WHAT THE EXERCISE ASKS: Please repeat the entries below exactly as written, leaving out any images.

++++ DATASET RECORDS

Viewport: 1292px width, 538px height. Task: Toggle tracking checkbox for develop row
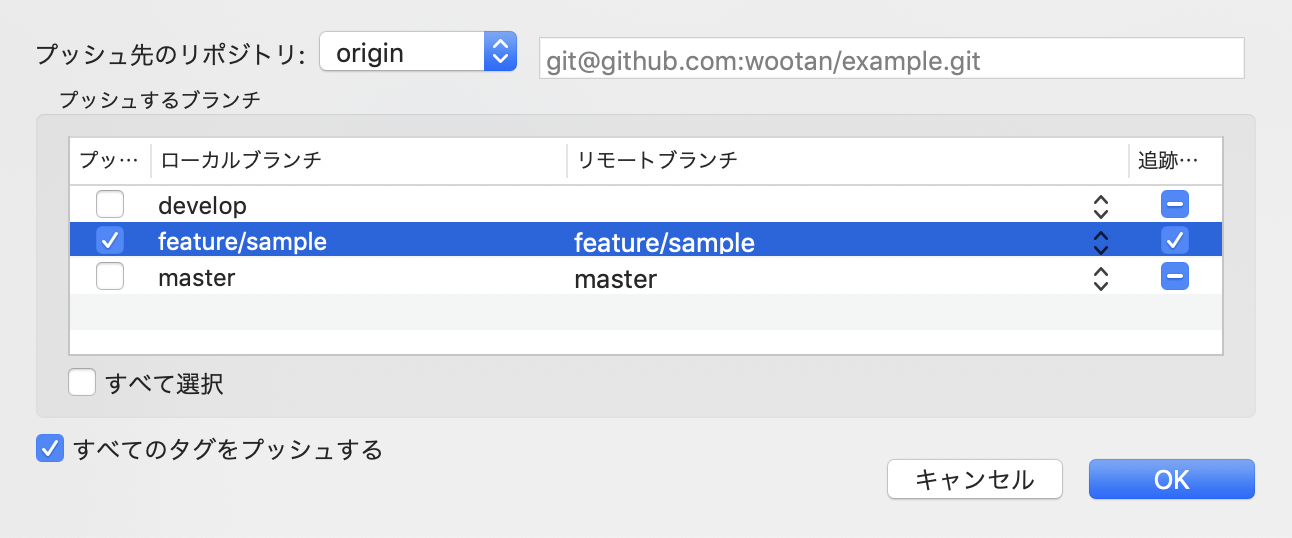pos(1175,205)
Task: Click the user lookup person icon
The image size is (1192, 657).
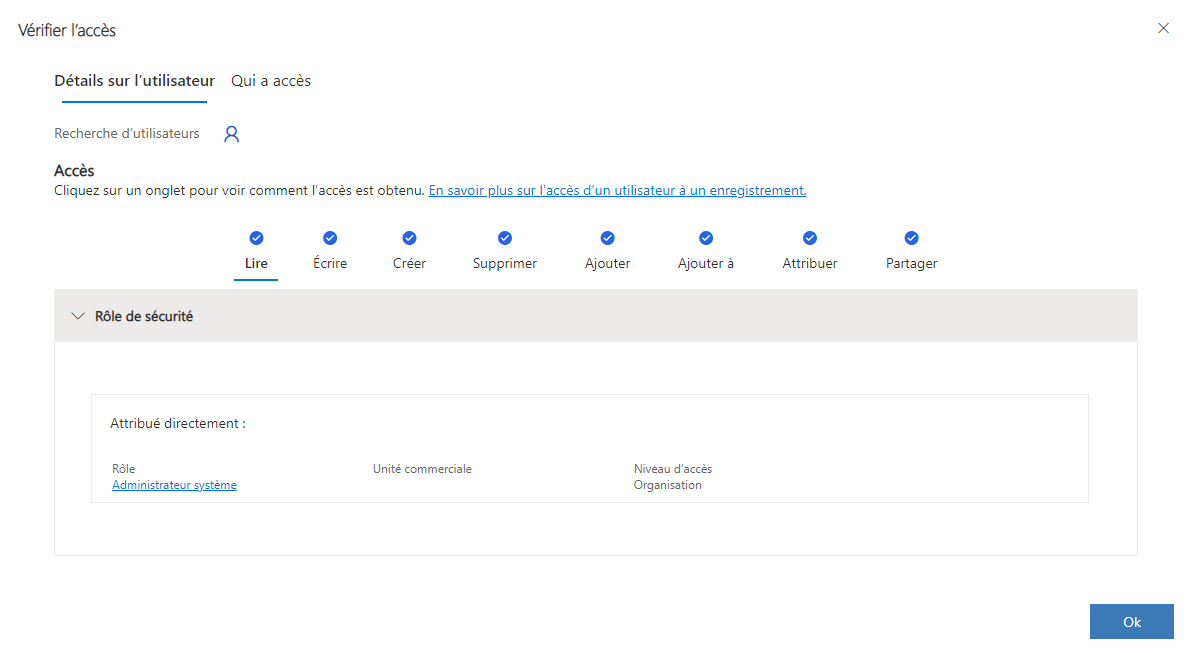Action: 232,134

++++++++

YOUR SOLUTION:
Viewport: 1292px width, 538px height. Task: Toggle tracking checkbox for develop row
pos(1175,205)
Task: Click the user lookup person icon
The image size is (1192, 657).
Action: 232,134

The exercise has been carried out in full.